» Excerpts from a dataset:
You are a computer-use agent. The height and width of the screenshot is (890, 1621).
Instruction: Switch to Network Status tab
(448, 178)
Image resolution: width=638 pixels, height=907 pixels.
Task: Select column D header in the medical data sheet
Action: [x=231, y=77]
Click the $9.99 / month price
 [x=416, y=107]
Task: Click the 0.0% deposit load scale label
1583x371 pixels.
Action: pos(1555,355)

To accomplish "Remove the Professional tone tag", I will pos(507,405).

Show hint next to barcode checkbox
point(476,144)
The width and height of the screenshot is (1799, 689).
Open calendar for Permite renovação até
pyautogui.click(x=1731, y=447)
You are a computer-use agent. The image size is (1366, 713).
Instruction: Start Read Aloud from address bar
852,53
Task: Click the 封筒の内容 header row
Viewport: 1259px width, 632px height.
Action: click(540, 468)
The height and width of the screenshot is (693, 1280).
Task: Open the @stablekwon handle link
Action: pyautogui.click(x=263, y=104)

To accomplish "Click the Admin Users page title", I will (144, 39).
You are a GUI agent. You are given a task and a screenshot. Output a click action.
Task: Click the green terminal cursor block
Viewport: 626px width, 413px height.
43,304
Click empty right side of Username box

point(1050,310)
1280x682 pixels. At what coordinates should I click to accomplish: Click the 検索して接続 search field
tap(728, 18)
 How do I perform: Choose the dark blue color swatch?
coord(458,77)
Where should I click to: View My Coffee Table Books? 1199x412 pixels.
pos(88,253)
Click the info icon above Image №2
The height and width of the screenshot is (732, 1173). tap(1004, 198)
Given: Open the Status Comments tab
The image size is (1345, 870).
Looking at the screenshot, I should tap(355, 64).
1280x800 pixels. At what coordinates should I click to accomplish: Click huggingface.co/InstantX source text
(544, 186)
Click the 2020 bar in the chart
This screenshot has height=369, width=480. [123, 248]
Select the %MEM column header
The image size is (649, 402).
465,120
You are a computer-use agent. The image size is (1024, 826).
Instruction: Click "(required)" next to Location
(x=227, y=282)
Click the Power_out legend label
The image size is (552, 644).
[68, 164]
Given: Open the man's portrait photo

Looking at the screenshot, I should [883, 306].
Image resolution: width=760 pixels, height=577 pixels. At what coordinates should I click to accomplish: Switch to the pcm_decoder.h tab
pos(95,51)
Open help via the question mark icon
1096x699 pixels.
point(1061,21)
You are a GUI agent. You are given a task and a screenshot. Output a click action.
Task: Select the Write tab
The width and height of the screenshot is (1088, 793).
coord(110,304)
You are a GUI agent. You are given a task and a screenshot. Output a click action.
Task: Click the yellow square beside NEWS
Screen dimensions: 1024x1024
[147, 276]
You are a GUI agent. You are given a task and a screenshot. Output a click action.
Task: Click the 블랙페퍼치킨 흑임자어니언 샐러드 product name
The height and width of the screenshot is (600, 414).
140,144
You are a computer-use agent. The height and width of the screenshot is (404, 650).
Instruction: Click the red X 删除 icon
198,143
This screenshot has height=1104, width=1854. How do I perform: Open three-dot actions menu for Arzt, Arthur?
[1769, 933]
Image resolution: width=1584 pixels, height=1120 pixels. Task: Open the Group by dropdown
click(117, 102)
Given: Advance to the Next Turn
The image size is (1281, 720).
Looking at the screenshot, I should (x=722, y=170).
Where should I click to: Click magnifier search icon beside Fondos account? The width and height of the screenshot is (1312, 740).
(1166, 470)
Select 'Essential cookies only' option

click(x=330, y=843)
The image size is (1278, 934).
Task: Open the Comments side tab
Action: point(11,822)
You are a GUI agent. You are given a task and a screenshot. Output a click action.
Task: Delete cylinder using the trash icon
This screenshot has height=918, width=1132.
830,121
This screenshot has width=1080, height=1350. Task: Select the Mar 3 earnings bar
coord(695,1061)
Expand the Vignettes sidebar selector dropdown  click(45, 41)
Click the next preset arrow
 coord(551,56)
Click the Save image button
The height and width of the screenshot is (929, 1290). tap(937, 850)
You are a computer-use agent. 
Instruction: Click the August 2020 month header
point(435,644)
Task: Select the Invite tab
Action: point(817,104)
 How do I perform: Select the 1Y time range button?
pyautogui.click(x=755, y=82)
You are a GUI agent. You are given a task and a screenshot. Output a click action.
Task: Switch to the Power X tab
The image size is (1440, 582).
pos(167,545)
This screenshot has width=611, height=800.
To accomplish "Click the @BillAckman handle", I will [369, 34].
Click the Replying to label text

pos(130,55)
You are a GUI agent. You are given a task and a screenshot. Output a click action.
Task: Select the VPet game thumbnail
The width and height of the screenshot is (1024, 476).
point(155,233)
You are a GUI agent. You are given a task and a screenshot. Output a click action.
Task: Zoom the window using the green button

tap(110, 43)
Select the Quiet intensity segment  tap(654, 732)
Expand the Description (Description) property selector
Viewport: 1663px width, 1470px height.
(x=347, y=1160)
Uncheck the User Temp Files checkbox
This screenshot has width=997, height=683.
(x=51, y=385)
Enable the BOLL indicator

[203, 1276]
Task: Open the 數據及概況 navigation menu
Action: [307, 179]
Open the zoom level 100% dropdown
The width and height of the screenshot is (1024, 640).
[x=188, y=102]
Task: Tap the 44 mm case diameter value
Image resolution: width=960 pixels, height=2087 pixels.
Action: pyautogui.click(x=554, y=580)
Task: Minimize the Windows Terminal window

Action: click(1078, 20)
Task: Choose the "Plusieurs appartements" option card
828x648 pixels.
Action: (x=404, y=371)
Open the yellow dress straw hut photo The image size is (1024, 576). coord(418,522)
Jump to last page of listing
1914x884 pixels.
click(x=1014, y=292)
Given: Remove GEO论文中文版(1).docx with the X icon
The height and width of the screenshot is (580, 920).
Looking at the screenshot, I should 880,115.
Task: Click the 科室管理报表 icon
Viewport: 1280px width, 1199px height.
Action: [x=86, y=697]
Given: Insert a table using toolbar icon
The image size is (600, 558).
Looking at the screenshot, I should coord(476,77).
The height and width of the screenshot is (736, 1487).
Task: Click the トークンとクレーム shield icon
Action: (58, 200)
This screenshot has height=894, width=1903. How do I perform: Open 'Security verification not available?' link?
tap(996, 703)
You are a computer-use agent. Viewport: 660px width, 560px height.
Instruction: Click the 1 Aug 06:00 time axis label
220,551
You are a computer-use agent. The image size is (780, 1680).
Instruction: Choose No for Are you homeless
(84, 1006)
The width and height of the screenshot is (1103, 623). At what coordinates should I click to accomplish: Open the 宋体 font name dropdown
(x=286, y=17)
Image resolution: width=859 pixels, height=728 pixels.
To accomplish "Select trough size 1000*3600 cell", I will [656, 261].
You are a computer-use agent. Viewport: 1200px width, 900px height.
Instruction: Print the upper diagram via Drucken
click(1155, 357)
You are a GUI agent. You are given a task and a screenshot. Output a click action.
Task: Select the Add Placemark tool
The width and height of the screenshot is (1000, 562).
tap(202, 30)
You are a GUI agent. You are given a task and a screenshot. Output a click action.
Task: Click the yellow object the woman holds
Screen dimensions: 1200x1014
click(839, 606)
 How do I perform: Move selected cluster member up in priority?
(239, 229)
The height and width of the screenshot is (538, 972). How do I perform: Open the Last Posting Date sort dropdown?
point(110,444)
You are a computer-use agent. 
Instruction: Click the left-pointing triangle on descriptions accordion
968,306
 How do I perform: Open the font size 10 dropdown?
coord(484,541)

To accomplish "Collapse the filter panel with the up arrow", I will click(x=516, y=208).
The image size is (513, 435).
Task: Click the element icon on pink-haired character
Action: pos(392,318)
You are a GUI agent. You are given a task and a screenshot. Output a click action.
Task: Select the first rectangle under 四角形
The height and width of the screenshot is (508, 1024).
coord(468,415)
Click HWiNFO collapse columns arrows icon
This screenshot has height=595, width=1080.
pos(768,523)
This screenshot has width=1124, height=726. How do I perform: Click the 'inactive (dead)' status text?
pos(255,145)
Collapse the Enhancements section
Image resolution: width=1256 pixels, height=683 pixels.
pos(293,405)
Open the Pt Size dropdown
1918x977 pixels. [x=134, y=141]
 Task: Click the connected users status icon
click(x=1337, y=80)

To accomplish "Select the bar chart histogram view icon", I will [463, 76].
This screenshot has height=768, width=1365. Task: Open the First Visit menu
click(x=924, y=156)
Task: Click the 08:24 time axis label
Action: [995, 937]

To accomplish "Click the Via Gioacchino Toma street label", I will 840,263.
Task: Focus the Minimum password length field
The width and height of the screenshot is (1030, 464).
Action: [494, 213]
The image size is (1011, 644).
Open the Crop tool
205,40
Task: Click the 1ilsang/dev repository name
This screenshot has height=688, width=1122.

» WHAT YOU SHOULD DO:
Out of the data above, set down the lines from the one with "Select the Quiet" to the one with "You are a computer-use agent. Viewport: 660px", both included, exactly as written and with no additions.

» ANSWER TO THE PROBLEM:
Select the Quiet intensity segment  tap(654, 732)
Expand the Description (Description) property selector
Viewport: 1663px width, 1470px height.
(x=347, y=1160)
Uncheck the User Temp Files checkbox
This screenshot has width=997, height=683.
(x=51, y=385)
Enable the BOLL indicator

[203, 1276]
Task: Open the 數據及概況 navigation menu
Action: [307, 179]
Open the zoom level 100% dropdown
The width and height of the screenshot is (1024, 640).
[x=188, y=102]
Task: Tap the 44 mm case diameter value
Image resolution: width=960 pixels, height=2087 pixels.
Action: pyautogui.click(x=554, y=580)
Task: Minimize the Windows Terminal window

Action: click(1078, 20)
Task: Choose the "Plusieurs appartements" option card
828x648 pixels.
Action: (x=404, y=371)
Open the yellow dress straw hut photo The image size is (1024, 576). coord(418,522)
Jump to last page of listing
1914x884 pixels.
click(x=1014, y=292)
Given: Remove GEO论文中文版(1).docx with the X icon
The height and width of the screenshot is (580, 920).
Looking at the screenshot, I should 880,115.
Task: Click the 科室管理报表 icon
Viewport: 1280px width, 1199px height.
Action: [x=86, y=697]
Given: Insert a table using toolbar icon
The image size is (600, 558).
Looking at the screenshot, I should coord(476,77).
The height and width of the screenshot is (736, 1487).
Task: Click the トークンとクレーム shield icon
Action: (58, 200)
This screenshot has height=894, width=1903. How do I perform: Open 'Security verification not available?' link?
tap(996, 703)
You are a computer-use agent. Viewport: 660px width, 560px height.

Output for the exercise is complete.